## Task brief
The reply is to be the lines from the one with "Task: Open the three-dot menu on main post" through the last line of the records below, each retyped exactly, with pictures left out.
=== Data listing ===
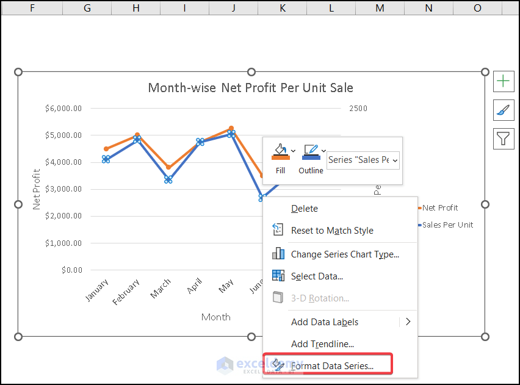The width and height of the screenshot is (520, 385).
Task: Click the Change Series Chart Type icon
Action: pyautogui.click(x=278, y=254)
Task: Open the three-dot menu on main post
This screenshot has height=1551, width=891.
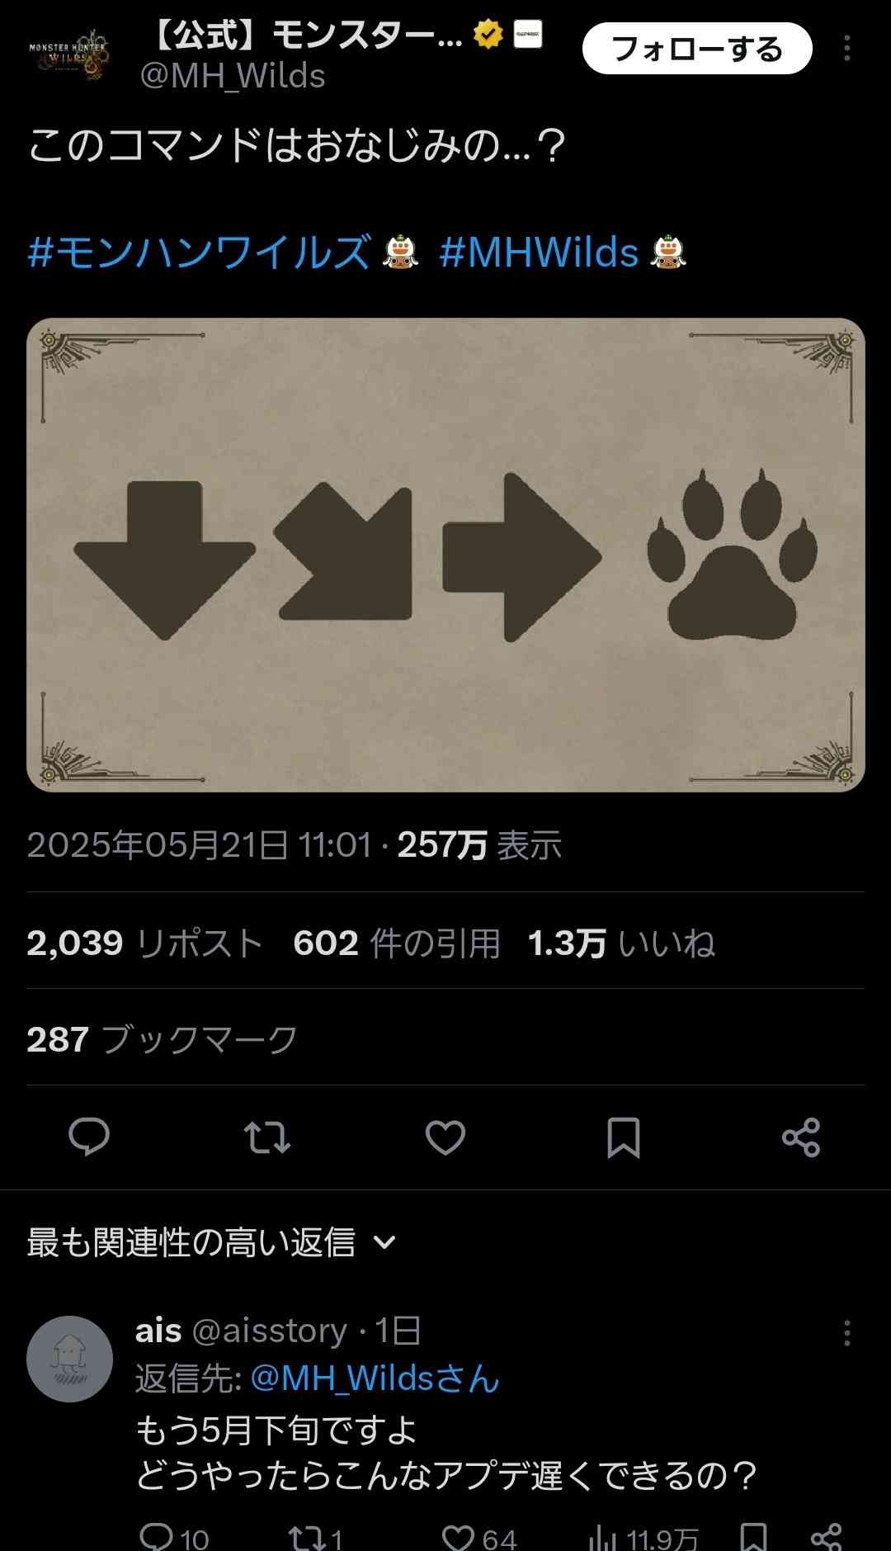Action: [847, 49]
===
## Response area
Task: Open the three-dot menu on main post
This screenshot has height=1551, width=891.
Action: [847, 49]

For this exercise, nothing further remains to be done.